The dynamic of men’s insistent domination over women, in all areas of life, turns 1001 Frames into its own horror film, going beyond the mere psychological as the ending approaches.

“Are you scared of me?” the director asks one actress, who answers, “Do you want me to be scared?”

Previously known as Mehrnoush Aliaghaei, Alia based many of the incidents in 1001 Frames on real stories; she also worked closely with the actresses in developing their characters, allowing improvisation and giving the full script to only some of the women, depending on their preference. The result is a terrifying finale that morphs into a spectacularly effective coda.

The ensemble cast is remarkable, representing a wide range of ages and experience, each worthy of note: Sadri, Leili Rashidi, Mahsa Rezaei, Behafarid Ghaffarian, Fereshteh Aliyari, Maryam Arabzadeh, Aisan Ghanbari, Parastoo Ghorbani, Mahdieh Mohammadi, Dorsa Panjehband, Shayesteh Sajadi, Fatemeh Salehian, Helia Shadifar, and Avin Taffakori. They spend most of the film sitting in the chair, the camera zooming in on their face, capturing their changing, conflicted emotions as they reach difficult realizations and have impossible decisions to make. Aghebati, who is also the casting director and one of the film’s producers, is menacing as the director, his face never seen, as if he could be any man; he is a persuasive and controlling figure who completely understands his power and flaunts it, and perhaps not only to find the right actress for the part.

The most potent film about auditions since Takashi Miike’s 1999 ultraviolent cult classic Ôdishon, in which two men hold a fake audition in order to find a romantic partner for one of them, a tryout that doesn’t go particularly well, 1001 Nights is a haunting tale of all-too-real psychological horror, a beautifully rendered parable about misogyny with an unforgettable conclusion.

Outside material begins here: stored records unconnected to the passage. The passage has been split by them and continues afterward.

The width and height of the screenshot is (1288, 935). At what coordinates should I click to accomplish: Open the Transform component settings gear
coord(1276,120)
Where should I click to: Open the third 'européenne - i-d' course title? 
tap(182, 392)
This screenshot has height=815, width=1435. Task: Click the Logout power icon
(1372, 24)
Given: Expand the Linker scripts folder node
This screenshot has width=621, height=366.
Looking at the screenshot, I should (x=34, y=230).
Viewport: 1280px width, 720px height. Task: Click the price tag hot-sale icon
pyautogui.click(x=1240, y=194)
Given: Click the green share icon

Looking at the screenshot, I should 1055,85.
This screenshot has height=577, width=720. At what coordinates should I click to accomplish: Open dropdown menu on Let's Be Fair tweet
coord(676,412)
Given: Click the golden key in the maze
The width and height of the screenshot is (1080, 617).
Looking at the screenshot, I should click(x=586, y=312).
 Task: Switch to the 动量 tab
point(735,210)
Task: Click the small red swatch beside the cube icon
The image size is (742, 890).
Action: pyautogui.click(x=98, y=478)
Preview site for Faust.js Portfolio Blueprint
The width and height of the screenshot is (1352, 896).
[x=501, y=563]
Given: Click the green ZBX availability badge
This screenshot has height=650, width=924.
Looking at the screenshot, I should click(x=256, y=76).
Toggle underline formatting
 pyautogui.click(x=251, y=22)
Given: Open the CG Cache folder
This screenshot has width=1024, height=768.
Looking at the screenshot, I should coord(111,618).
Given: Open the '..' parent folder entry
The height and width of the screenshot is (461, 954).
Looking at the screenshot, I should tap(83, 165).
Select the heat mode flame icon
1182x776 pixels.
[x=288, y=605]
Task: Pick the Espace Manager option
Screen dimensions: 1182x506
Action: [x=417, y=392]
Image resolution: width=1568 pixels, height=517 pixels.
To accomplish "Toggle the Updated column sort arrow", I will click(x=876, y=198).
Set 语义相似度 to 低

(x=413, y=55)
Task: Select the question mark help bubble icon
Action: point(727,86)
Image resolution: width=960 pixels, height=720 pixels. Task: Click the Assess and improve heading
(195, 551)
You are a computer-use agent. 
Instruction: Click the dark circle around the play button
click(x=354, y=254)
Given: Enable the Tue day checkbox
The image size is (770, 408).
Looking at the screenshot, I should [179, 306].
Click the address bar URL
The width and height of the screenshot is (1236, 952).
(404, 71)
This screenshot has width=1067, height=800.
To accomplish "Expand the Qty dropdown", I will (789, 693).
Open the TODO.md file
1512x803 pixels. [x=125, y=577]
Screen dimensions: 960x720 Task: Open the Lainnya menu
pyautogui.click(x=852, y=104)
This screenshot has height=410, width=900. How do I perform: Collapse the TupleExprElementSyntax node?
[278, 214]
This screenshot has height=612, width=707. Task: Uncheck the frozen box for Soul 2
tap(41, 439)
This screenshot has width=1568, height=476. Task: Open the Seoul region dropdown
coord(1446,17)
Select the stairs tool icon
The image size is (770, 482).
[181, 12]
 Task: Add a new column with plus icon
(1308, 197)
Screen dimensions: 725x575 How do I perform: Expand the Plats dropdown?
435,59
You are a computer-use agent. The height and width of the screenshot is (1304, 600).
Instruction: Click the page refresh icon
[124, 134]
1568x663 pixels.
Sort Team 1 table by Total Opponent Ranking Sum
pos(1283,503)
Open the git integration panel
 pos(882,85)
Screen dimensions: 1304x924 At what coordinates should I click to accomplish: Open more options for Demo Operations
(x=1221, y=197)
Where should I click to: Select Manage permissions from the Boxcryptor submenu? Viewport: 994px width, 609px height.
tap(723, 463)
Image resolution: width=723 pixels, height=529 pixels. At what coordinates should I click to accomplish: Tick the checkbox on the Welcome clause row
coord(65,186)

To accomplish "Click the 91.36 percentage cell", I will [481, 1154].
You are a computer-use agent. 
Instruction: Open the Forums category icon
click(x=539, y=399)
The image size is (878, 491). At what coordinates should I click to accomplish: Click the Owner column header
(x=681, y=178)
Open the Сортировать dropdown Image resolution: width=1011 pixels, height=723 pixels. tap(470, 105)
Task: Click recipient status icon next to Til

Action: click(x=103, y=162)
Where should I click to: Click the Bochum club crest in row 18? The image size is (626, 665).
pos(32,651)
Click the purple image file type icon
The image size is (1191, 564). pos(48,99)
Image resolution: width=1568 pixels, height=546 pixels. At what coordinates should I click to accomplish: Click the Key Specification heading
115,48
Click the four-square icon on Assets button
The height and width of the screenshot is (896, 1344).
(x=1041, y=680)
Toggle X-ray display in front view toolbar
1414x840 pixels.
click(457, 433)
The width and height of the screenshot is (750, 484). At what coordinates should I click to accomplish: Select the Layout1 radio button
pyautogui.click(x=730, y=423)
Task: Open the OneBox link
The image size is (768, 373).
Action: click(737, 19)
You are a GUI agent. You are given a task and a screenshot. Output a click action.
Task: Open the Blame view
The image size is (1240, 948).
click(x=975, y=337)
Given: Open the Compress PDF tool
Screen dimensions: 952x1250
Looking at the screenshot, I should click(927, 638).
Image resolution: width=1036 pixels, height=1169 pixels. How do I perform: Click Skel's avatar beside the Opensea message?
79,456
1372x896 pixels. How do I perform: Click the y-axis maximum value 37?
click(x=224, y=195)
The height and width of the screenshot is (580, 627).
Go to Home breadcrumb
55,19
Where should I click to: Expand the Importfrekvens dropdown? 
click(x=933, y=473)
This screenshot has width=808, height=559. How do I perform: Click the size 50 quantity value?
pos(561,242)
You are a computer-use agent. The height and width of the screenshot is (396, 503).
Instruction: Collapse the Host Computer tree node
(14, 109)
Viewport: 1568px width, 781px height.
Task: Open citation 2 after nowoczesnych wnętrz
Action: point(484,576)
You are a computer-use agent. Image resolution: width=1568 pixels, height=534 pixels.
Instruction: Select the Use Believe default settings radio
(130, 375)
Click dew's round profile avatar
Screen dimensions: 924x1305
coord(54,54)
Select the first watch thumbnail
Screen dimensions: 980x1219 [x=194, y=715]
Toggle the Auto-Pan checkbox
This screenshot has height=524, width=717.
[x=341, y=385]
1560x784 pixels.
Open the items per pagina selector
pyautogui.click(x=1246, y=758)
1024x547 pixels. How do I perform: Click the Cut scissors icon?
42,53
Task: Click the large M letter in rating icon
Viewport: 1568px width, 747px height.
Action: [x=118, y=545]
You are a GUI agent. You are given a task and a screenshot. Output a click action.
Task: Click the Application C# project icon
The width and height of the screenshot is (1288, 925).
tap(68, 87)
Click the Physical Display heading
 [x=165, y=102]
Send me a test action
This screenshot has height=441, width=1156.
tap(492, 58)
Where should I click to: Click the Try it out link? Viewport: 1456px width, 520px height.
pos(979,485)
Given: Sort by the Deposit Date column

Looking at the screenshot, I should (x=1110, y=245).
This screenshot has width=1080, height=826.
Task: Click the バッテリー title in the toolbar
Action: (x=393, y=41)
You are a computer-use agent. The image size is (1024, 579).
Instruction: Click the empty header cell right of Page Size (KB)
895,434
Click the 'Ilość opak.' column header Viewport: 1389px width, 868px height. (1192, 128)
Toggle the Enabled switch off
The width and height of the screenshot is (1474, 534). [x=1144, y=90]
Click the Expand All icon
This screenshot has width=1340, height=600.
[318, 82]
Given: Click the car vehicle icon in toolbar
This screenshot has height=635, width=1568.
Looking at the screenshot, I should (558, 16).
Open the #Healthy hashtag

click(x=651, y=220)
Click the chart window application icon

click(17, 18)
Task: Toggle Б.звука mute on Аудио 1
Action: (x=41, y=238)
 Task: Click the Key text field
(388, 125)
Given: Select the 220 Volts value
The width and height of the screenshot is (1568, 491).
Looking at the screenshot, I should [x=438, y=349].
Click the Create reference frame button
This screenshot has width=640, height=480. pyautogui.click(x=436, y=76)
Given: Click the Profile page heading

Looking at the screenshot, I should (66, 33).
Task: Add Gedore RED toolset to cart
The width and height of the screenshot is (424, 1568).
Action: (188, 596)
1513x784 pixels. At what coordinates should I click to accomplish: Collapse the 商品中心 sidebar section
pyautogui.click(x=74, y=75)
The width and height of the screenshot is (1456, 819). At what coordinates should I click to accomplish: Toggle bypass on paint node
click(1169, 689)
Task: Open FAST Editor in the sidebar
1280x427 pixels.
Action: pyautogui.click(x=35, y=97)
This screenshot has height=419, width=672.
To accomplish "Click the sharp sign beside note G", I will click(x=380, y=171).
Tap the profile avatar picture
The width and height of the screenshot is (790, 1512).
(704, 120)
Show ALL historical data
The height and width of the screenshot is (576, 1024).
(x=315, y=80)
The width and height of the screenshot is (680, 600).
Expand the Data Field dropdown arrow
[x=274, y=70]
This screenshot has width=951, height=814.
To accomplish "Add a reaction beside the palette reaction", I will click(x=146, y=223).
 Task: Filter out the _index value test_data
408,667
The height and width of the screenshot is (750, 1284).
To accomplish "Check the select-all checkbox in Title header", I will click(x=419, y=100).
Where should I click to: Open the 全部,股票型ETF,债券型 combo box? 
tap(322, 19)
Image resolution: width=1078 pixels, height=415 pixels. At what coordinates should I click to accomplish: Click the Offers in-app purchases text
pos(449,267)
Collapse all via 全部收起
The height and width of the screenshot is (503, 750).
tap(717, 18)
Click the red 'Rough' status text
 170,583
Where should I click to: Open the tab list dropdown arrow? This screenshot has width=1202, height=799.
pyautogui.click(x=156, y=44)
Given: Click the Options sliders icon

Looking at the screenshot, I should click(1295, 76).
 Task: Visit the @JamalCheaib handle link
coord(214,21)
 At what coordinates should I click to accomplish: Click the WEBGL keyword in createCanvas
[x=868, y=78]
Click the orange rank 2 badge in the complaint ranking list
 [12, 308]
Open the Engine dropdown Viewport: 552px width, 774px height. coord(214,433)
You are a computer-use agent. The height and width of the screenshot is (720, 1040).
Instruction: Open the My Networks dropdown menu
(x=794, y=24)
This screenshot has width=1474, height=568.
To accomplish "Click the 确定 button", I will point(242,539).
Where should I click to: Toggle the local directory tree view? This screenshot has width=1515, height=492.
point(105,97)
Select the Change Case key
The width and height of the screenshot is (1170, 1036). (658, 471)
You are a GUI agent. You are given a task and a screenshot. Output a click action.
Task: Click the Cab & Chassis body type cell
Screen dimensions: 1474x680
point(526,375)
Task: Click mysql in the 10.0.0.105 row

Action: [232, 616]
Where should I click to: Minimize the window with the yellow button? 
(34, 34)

The eighteenth-century version of One Thousand and One Nights consists of such beloved, familiar tales as “Aladdin and the Wonderful Lamp,” “Ali Baba and the Forty Thieves,” and “The Seven Voyages of Sinbad the Sailor.” 1001 Frames is never so benign but all too familiar and scary, a story that Scheherazade has to keep on telling, over and over again, one frame at a time.

The May 31 and June 1 screenings will be followed by a Q&A with Alia and Aghebati. The Brooklyn Film Festival runs May 29 to June 7 at multiple venues and online; among the other films to watch out for are Walter Thompson-Hernández’s If I Go Will They Miss Me, Carlye Rubin, Katie Green, and Tina Grapenthin’s Blood & Guts, and Thales Banzai’s Tony Odyssey.